_HOW TO COMPLETE THIS TASK_.
Wherever the string "States" turns up in the data, copy the whole line.

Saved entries
▽

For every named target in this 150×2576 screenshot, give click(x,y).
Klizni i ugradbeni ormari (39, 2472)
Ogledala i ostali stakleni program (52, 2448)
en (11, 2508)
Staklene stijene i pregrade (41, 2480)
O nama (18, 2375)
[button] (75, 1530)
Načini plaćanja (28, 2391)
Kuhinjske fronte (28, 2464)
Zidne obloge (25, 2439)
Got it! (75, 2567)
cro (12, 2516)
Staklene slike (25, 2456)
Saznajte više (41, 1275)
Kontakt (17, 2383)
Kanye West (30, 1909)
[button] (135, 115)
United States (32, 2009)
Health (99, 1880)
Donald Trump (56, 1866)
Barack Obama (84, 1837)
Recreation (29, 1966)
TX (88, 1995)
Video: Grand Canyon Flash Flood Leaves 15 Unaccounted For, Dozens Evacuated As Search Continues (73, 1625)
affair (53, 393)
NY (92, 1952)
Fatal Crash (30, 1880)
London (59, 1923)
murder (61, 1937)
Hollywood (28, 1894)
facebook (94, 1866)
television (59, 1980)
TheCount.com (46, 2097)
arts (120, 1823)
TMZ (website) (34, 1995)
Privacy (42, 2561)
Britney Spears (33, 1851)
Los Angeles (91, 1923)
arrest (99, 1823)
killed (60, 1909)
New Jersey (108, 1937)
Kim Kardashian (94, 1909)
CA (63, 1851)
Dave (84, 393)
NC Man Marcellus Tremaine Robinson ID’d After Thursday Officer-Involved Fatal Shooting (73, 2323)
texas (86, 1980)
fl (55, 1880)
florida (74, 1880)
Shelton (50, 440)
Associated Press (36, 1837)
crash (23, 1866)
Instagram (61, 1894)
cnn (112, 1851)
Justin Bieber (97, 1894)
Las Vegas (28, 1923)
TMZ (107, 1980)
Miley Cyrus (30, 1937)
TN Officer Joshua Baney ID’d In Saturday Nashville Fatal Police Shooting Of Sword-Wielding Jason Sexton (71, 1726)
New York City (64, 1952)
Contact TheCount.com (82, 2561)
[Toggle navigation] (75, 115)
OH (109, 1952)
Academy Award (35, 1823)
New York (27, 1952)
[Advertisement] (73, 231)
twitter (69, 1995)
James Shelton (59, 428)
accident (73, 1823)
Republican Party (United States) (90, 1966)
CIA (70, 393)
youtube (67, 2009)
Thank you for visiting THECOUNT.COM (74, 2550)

△

_RESULT FOR THIS EXERCISE_.
United States (32, 2009)
Republican Party (United States) (90, 1966)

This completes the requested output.